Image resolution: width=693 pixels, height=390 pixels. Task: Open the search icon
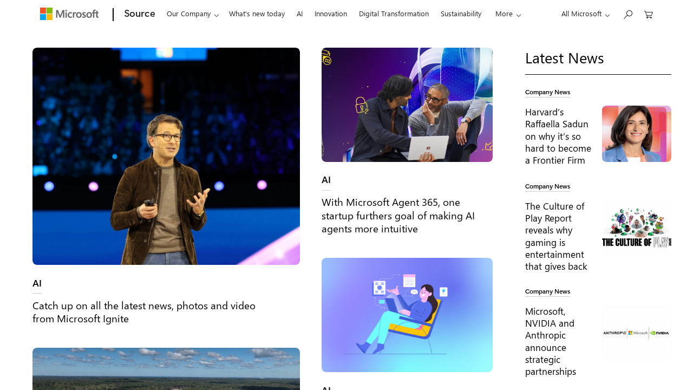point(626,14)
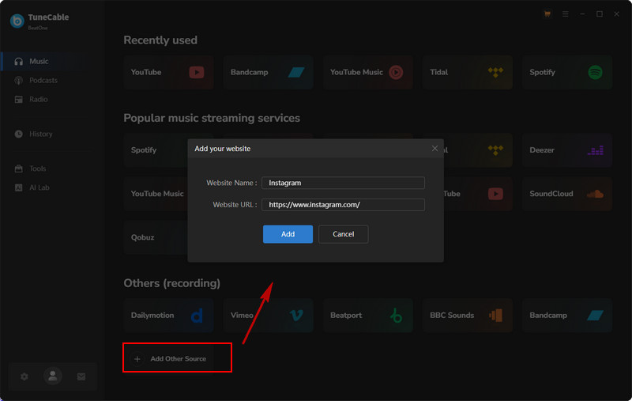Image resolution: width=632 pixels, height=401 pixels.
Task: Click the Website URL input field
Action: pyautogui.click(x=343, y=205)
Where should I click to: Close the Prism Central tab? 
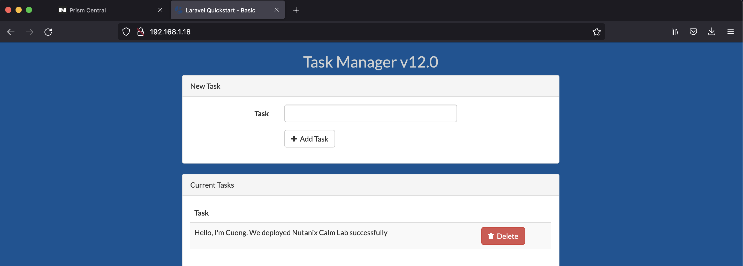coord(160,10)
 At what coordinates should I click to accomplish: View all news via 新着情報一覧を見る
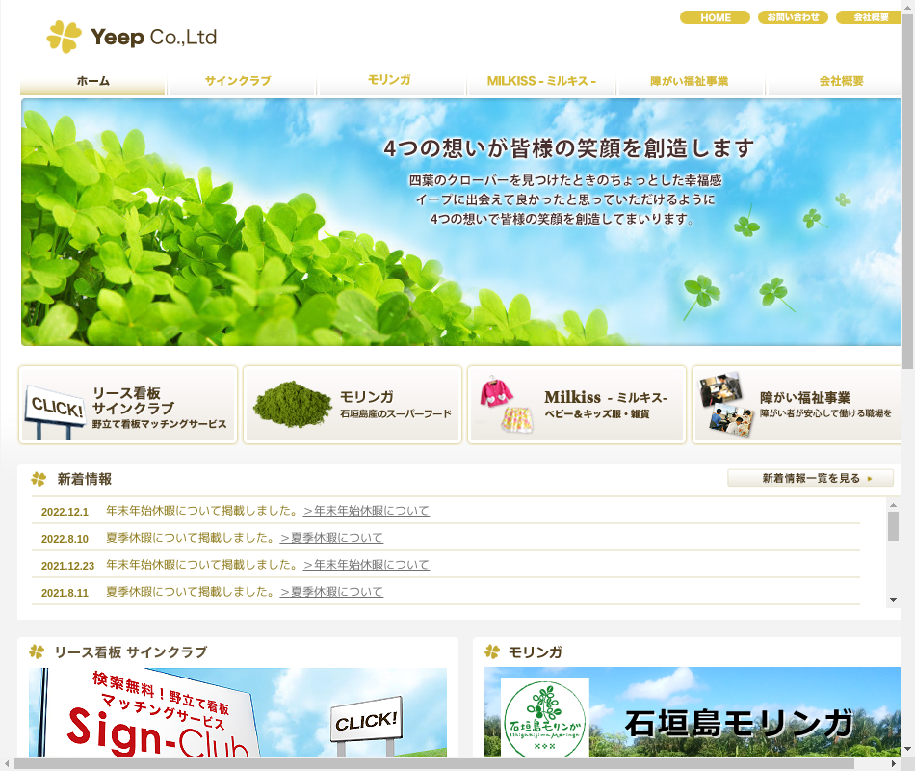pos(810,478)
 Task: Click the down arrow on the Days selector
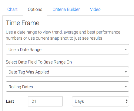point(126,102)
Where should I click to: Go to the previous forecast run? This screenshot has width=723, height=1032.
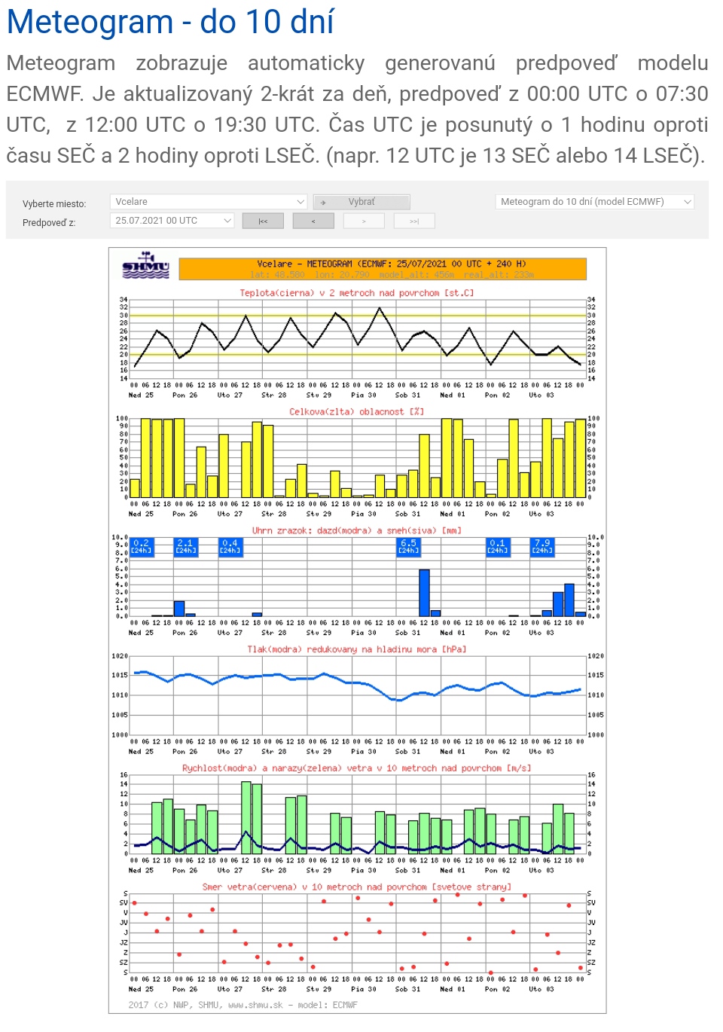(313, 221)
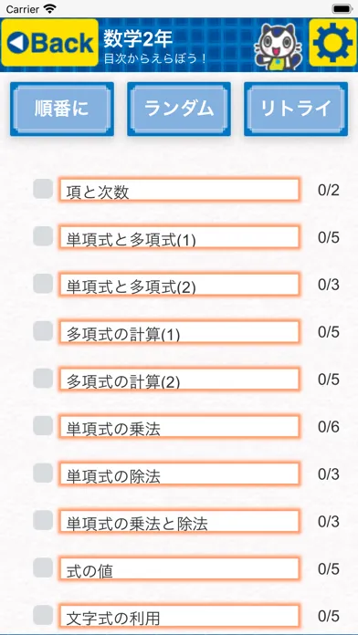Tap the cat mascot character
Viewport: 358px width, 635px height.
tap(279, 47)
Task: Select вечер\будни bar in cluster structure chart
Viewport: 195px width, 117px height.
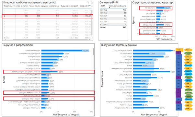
****************
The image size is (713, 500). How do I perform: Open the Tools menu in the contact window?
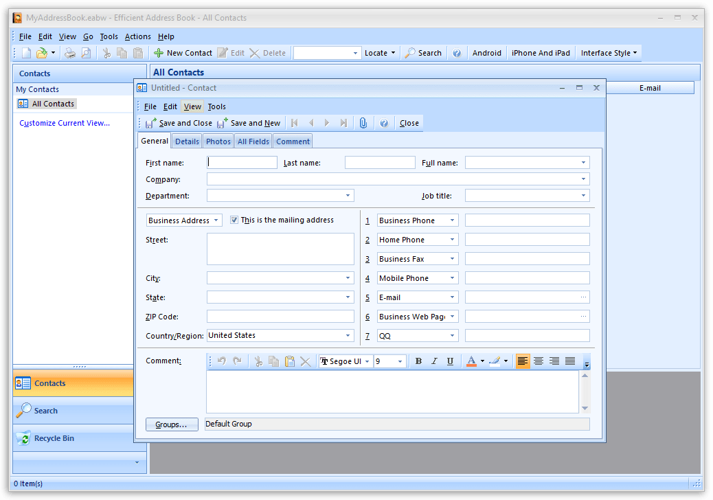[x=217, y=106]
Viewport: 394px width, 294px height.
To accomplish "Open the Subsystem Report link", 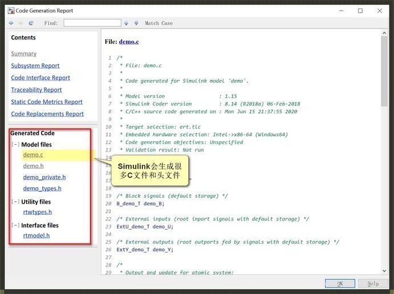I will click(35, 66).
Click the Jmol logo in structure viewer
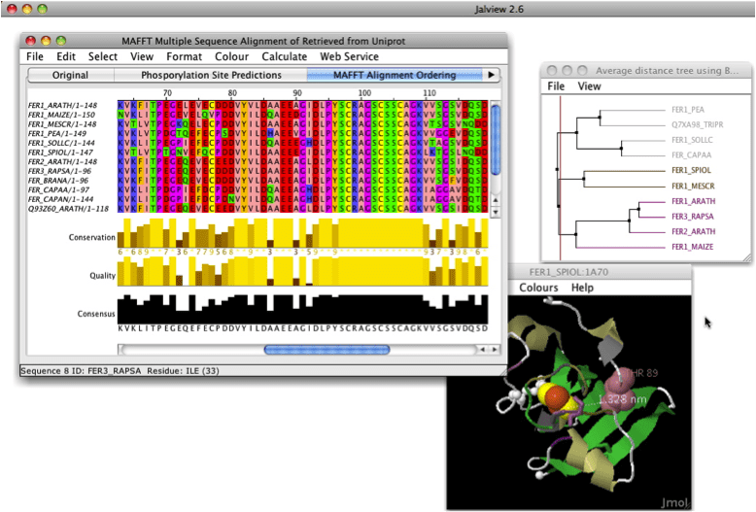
****************
◆ THE REQUEST
Write out the data above word for word, from the line with "Image resolution: width=693" up to and including the line with "point(126,102)". Leave the pictures out.

◆ COMPLETED TASK
Image resolution: width=693 pixels, height=390 pixels. Task: Open the search icon
point(626,14)
Image resolution: width=632 pixels, height=401 pixels.
Task: Click the Website URL input field
Action: pyautogui.click(x=343, y=205)
Where should I click to: Close the Prism Central tab? 
coord(160,10)
 At what coordinates should I click to accomplish: View all news via 新着情報一覧を見る
pos(810,478)
 Task: Click the down arrow on the Days selector
point(126,102)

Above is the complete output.